- [Input material]:

┄┄┄┄┄┄┄┄┄┄┄┄┄┄┄┄┄┄┄┄

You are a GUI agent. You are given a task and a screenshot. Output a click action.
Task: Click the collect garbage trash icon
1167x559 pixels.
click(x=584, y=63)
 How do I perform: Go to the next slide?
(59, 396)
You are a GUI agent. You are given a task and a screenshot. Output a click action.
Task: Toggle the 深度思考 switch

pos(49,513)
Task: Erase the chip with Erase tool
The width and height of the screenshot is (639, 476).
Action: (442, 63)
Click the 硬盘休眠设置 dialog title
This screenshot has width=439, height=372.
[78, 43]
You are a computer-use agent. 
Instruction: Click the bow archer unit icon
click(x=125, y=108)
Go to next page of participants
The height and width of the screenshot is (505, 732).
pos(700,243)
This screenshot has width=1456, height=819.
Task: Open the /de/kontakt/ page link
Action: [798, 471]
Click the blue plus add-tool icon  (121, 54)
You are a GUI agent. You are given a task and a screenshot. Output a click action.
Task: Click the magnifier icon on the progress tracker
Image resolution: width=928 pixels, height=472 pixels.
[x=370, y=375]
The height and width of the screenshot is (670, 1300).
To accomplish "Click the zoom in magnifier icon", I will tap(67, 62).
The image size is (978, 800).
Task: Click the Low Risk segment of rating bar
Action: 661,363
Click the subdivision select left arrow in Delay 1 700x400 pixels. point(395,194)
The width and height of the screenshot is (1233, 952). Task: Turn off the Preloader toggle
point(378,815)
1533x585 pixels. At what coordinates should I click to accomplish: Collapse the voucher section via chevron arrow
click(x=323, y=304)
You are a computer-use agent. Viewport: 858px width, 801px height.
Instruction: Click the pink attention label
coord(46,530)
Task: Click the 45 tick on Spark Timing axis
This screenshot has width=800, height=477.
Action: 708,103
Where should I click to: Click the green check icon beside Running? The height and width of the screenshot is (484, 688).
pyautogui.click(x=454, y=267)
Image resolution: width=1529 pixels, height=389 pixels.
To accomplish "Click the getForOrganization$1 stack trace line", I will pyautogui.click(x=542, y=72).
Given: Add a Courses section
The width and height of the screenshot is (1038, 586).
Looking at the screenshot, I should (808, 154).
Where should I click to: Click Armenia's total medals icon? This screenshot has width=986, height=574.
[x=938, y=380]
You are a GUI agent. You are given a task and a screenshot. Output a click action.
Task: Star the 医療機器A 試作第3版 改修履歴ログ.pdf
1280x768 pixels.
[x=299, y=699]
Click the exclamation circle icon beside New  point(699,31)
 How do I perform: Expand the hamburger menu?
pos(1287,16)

┄┄┄┄┄┄┄┄┄┄┄┄┄┄┄┄┄┄┄┄

- [Your assignment]: Wherever a line above contains the string "tool", copy that line.

- [The completed task]:
Task: Erase the chip with Erase tool
Click the blue plus add-tool icon  (121, 54)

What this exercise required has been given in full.